FOFA changes ‘will generate more commissions’
Consumers will pay an extra $1.7 billion in fees over 14 years if opt-in legislation is removed from the Future of Financial Advice regime as proposed, a study shows.
People will pay for advice they do not receive, because they will not have the option of cancelling their agreements with financial advisers, according to the research by actuary Rice Warner for Industry Super Australia (ISA).
The report also says grandfathering of commissions sought by financial advisers will lead to consumers being charged an extra $2.8 billion over 14 years.
ISA CEO David Whiteley says the multibillion-dollar impact explains banks and financial advisers’ relentless lobbying to reduce consumer protections.
“The report debunks any claims by the banks and financial advisers that cutting consumer protections will reduce the cost of advice. The reality is that cutting consumer protections just increases commissions and fees paid to financial planners to sell bank products.”

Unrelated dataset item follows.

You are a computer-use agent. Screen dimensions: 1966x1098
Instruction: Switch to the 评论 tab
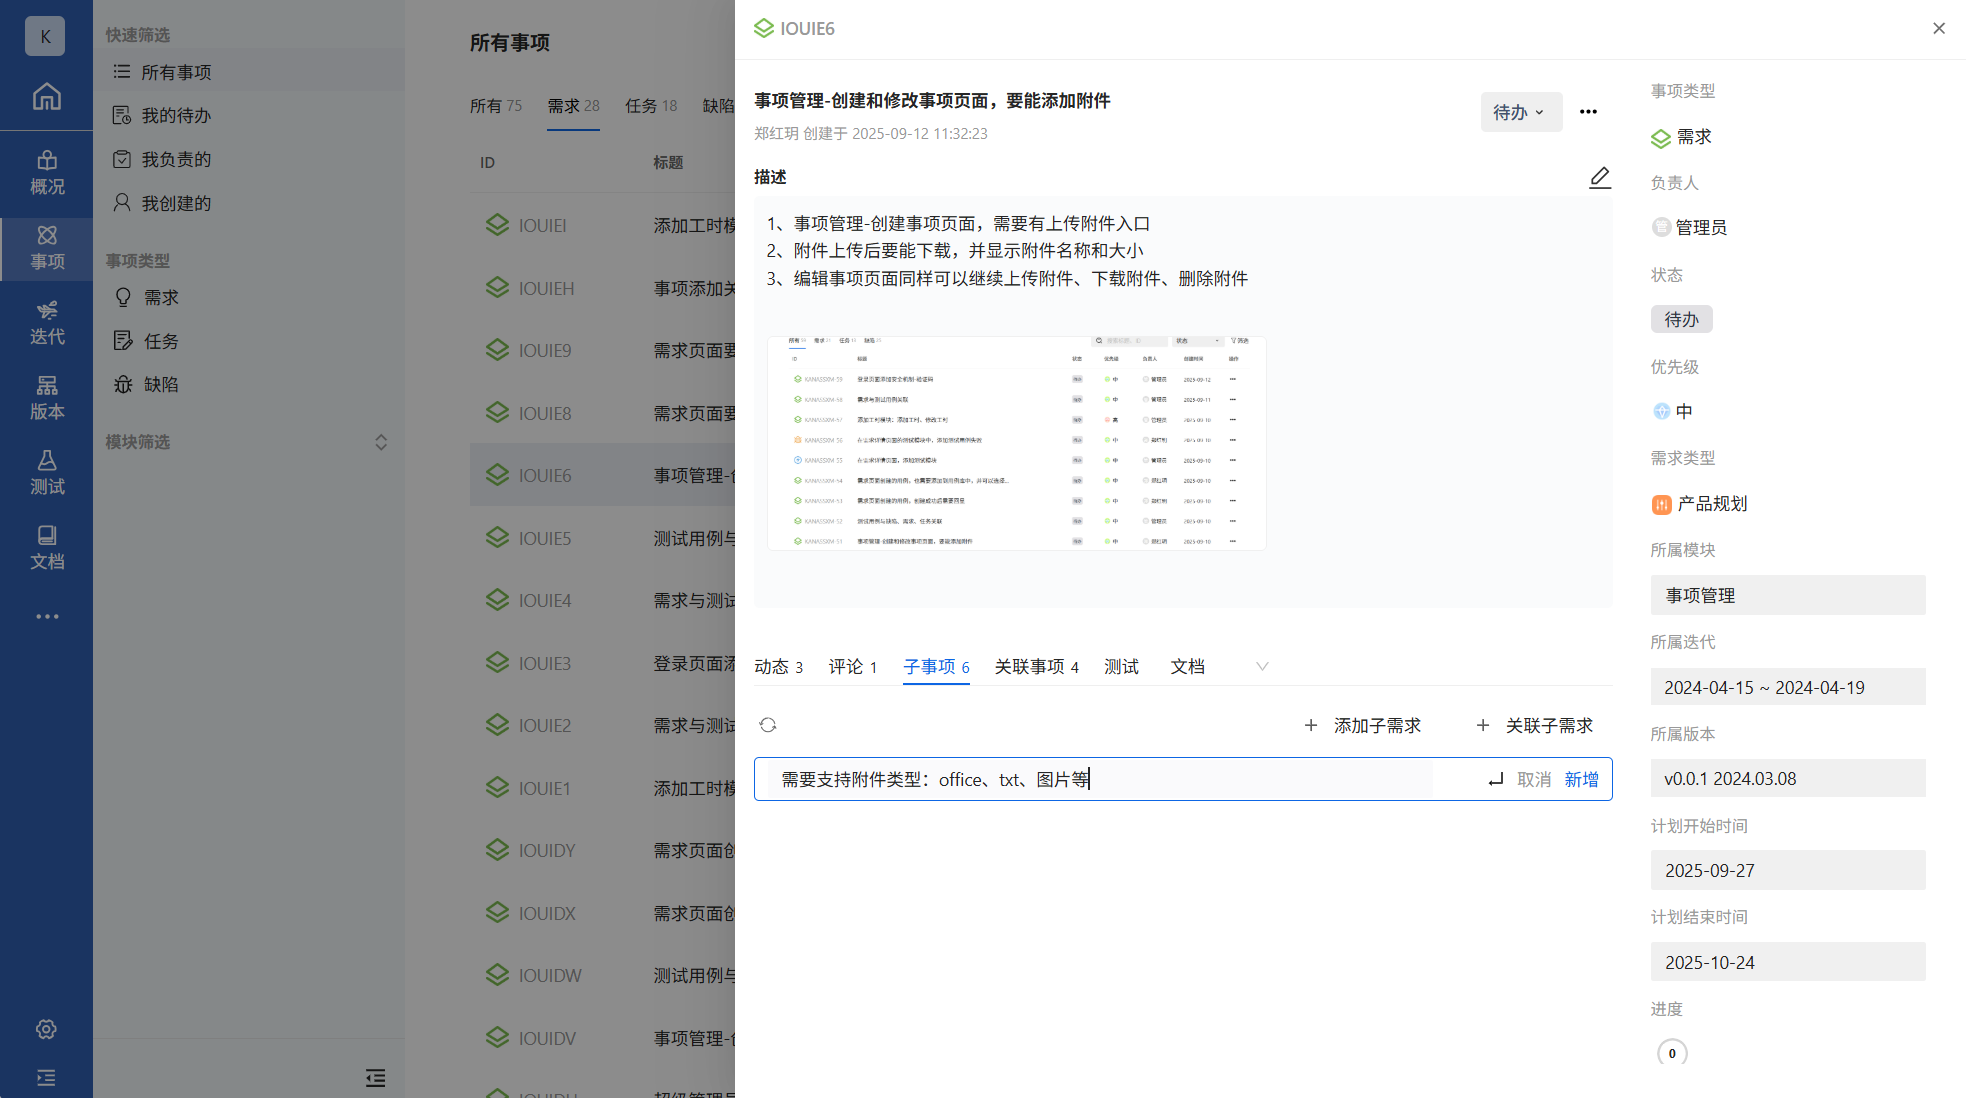click(852, 667)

Taking all commissions into account, the Rice Warner report shows consumers could face extra costs of up to $531 million a year.
“It would seem the banks’ objective is to be able to sell compulsory super and other products through financial advisers and other staff, rather than provide Australians with the impartial financial advice they want, need and deserve,” Mr Whiteley said.
“It is simply extraordinary the banks are seeking a leg-up of this size at the direct expense of Australian consumers.”